Busby joined Hidalgo at the NNPA studios in Washington, D.C., for the interview with Dr. Chavis, which PBS-TV plans to air later during a segment of The Chavis Chronicles.

“We’re in a time in our nation where we’ve seen over the last two years that, when we realize government procurement and purchasing is not just a technical issue or a policy issue,” Hidalgo stated.

“It has everything to do with building wealth in this country. We [the government] are the biggest purchaser in the United States and the world. We purchase $560 billion every single year.”

After the murder of George Floyd, Hidalgo said the country realized “that what we are doing to empower Black communities across this nation comes back to Black businesses.”

“The President and his cabinet realized that this is beyond just us purchasing at the government-level, but how we invest and build wealth. That’s what contracting does. It builds wealth,” Hidalgo asserted.

Busby noted the challenges faced by Black-owned businesses even before Covid and lousy policy.

“The Paycheck Protection Program didn’t include our businesses,” Busby determined.

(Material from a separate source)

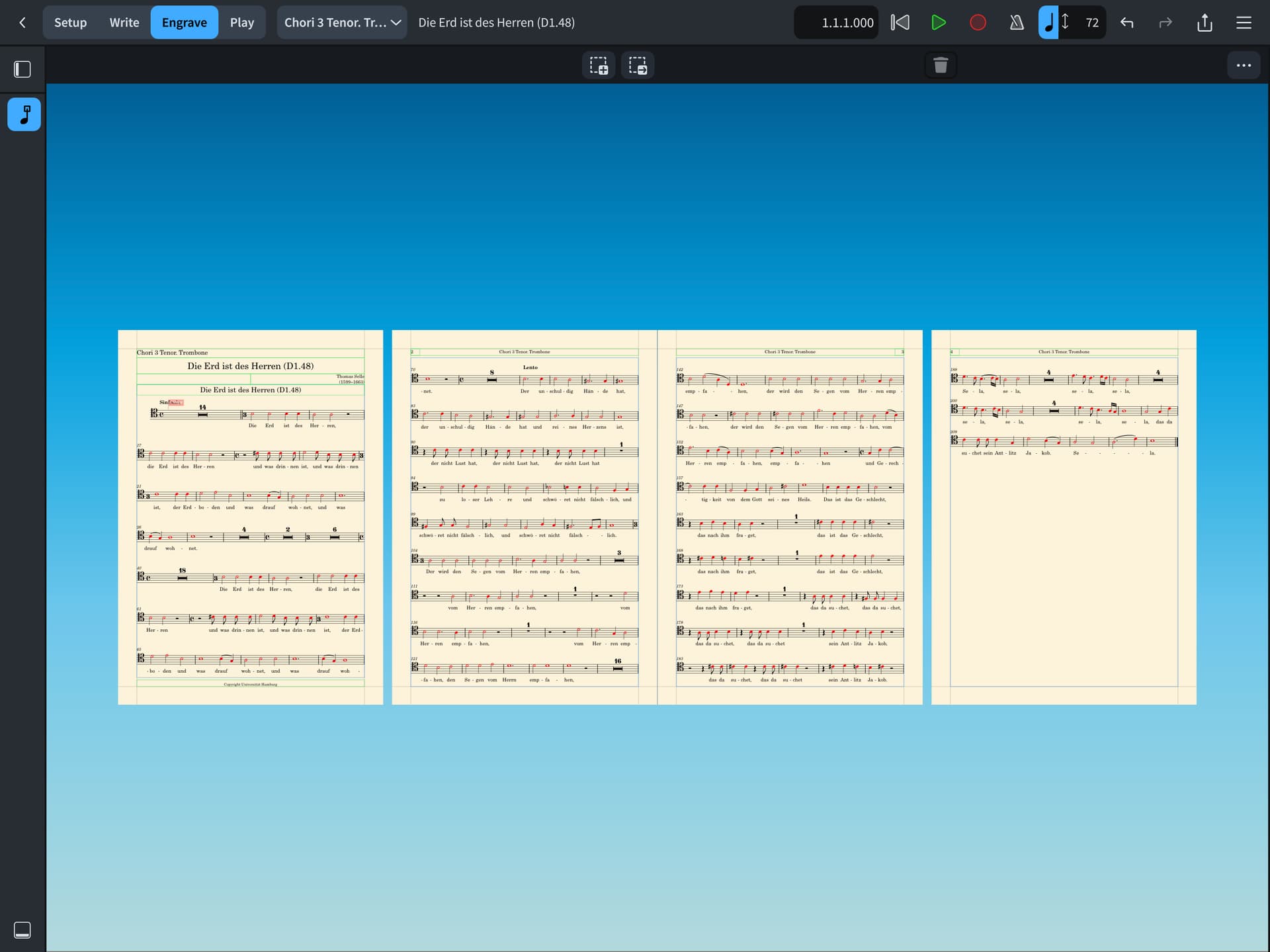Open the Play mode tab

pyautogui.click(x=241, y=22)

“We have 2.6 million Black firms, and 2.5 million of them had no employees, so you had a program set up to save employees, not employers. For African Americans, it didn’t relate to us, and that’s why it’s so important to have people of color sit in the room when policies are being discussed,” Busy concluded.

Because of the President’s initiatives, both Hidalgo and Busby said they see a brighter future for small, disadvantaged businesses.

“We realize that there needs to be a dispersal across the country, not just in certain geographic areas,” Hidalgo stated.

“We still have a great deal of challenges as it relates to contracting, so we have to continue to challenge this administration and contracting agencies to be intentional.”

Added Busby, “It’s one thing to say minority programs. It’s different from a Black business program or a Hispanic business program. They’ve been painted under a broad brush of minority programs for too long, and it has not moved our businesses forward. Disparities are the same as they were in the 1950s.”

“When the President made his announcement, it was the first time that we saw what the government was spending on Black firms – 1.76 percent, which is less than $10 billion of this country’s contracts,” Busby continued.

“Now, it’s on us to say how we can double, triple, quadruple, that. It starts with being intentional.”